### SHORT EXERCISE 1
Revise the forum thread's passage that opens with the words "Also if there" and closes with "turn on procedure.", giving it again with "UPS" replaced by "battery backup".

Discussion in 'Recording' started by Unregistered, Apr 7, 2013.

  1. Unregistered

    Unregistered Guest

    I have a Focusrite Scarlett 2i2 and KRK Rokit 6's. I want to power them off when not in use. The monitors have a switch on back, but would be much easier to flip one switch on a power conditioner. Also the interface doesn't have a power button. Somewhere I read to safely power it off, I should first shut down the computer, then unplug. Well that is a bit of a hassle and would like to just have a power conditioner to switch it on or off.

    I don't have a rack, so are there compact non-mounting power conditioners? Or can I use a rack- mountable one just fine? Do they need to be elevated off a surface to keep them cool or not?
    Also if there are any, how would I hook it up (what cables)?

    I know some people leave them on all the time, and I would have too, but I felt my monitors and they were a bit warm, so I am deciding to rather power them off when not in use for safety.
     
  2. McMurphy

    McMurphy Guest

    For small studio operations, a decent computer UPS, that can sit on the floor, not in a rack, is where you should start. All this computer stuff needs to be on a UPS. They all have master switches. So when you shut down the UPS, you are turning on and off everything.

    Instructions for turning on and turning off equipment varies. So here are some suggestions: We'll first begin, of course, with the turn on procedure.

    This is where things can be a bit touchy. It's touchy because when you first switch something on, it frequently sends a big surge, through all devices. This can create a huge pop or blast coming out of your monitors. And it can damage monitors and has. So those monitors should perhaps be plugged into an extra outlet strip that contains its own on-off switch. This will then be plugged into the UPS. And it will remain off until the rest of the equipment has been turned on, booted up and settled in. Then you switch on the monitors. You will still likely hear a small pop but only a small pop that's not damaging.

### SHORT EXERCISE 2
Pick out every line of the rows that contains the string "pixels", treating case as significant.

### RECORD EXTRACTS
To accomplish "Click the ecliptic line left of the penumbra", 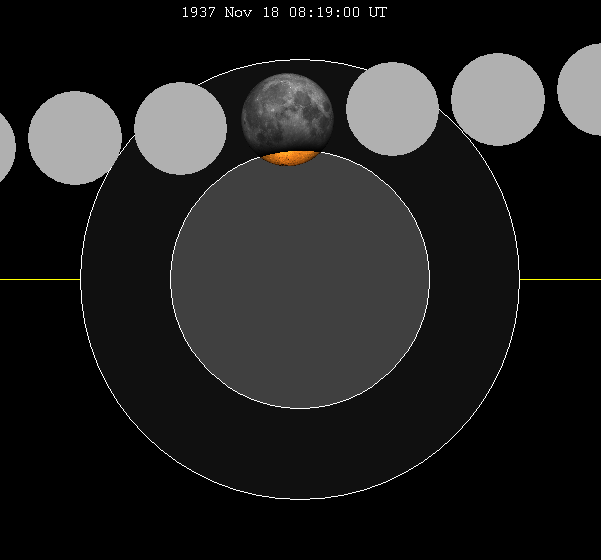I will pyautogui.click(x=40, y=280).
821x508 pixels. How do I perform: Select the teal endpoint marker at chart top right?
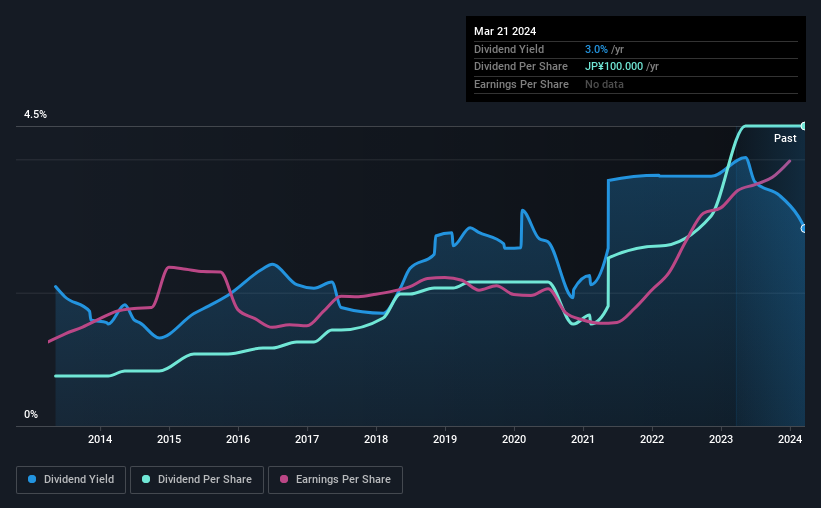click(804, 126)
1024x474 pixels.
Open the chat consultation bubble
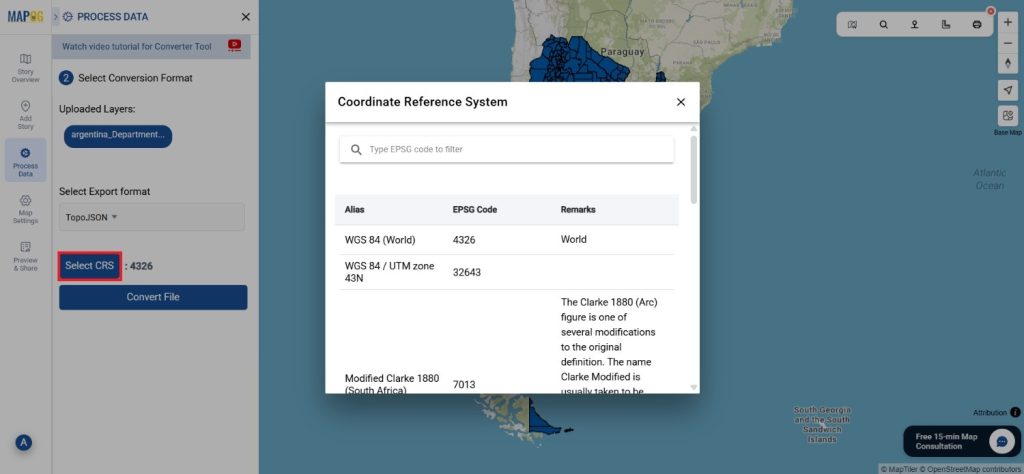(x=1002, y=441)
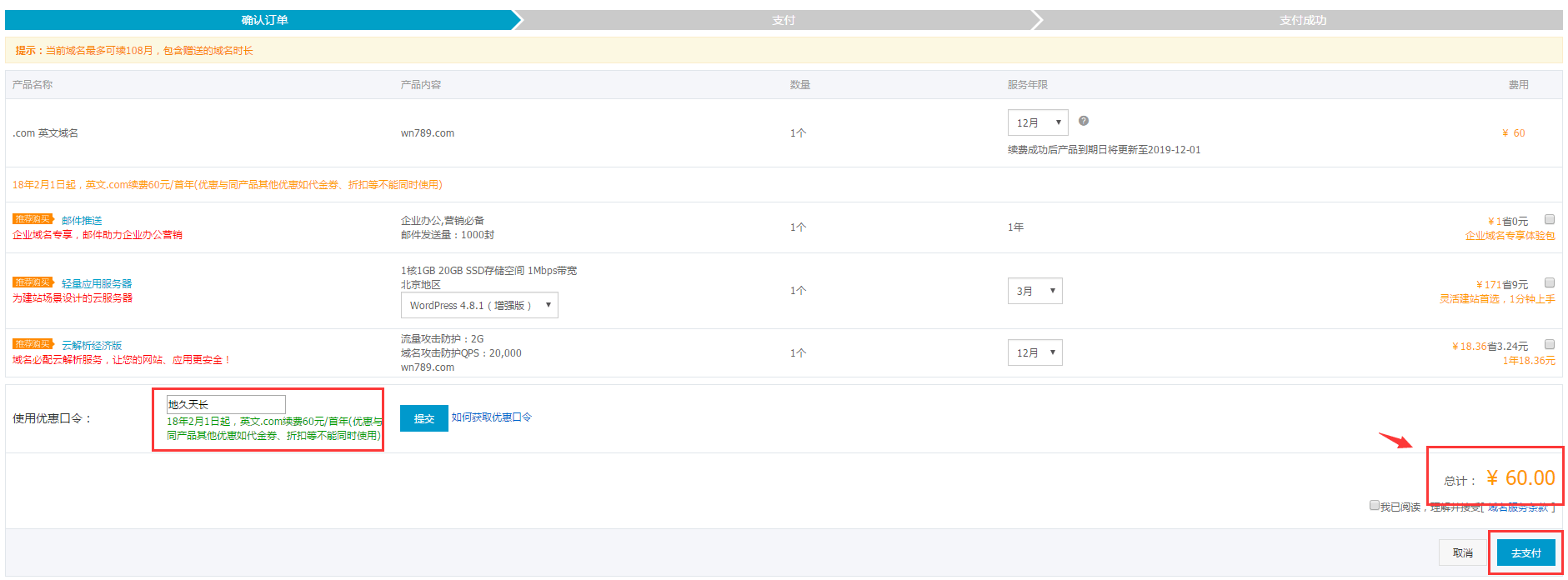Click the 推荐购买 badge next to 邮件推送
Screen dimensions: 1568x580
33,219
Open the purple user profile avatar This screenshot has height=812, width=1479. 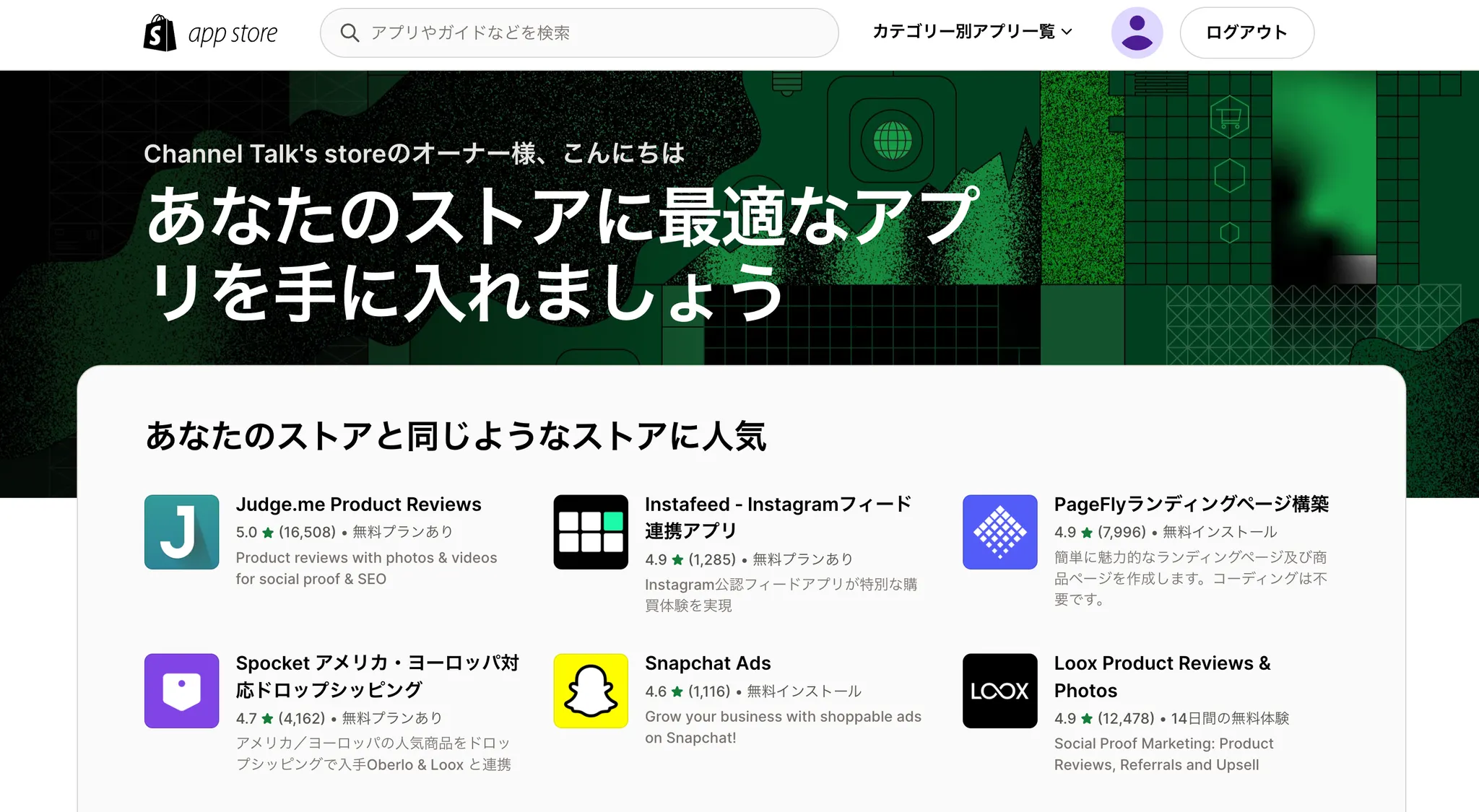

### TASK SOLUTION 1
Also if there are any, how would I hook it up (what cables)?

    I know some people leave them on all the time, and I would have too, but I felt my monitors and they were a bit warm, so I am deciding to rather power them off when not in use for safety.
     
  2. McMurphy

    McMurphy Guest

    For small studio operations, a decent computer battery backup, that can sit on the floor, not in a rack, is where you should start. All this computer stuff needs to be on a battery backup. They all have master switches. So when you shut down the battery backup, you are turning on and off everything.

    Instructions for turning on and turning off equipment varies. So here are some suggestions: We'll first begin, of course, with the turn on procedure.

### TASK SOLUTION 2
821x508 pixels. How do I perform: Select the teal endpoint marker at chart top right?
1024x474 pixels.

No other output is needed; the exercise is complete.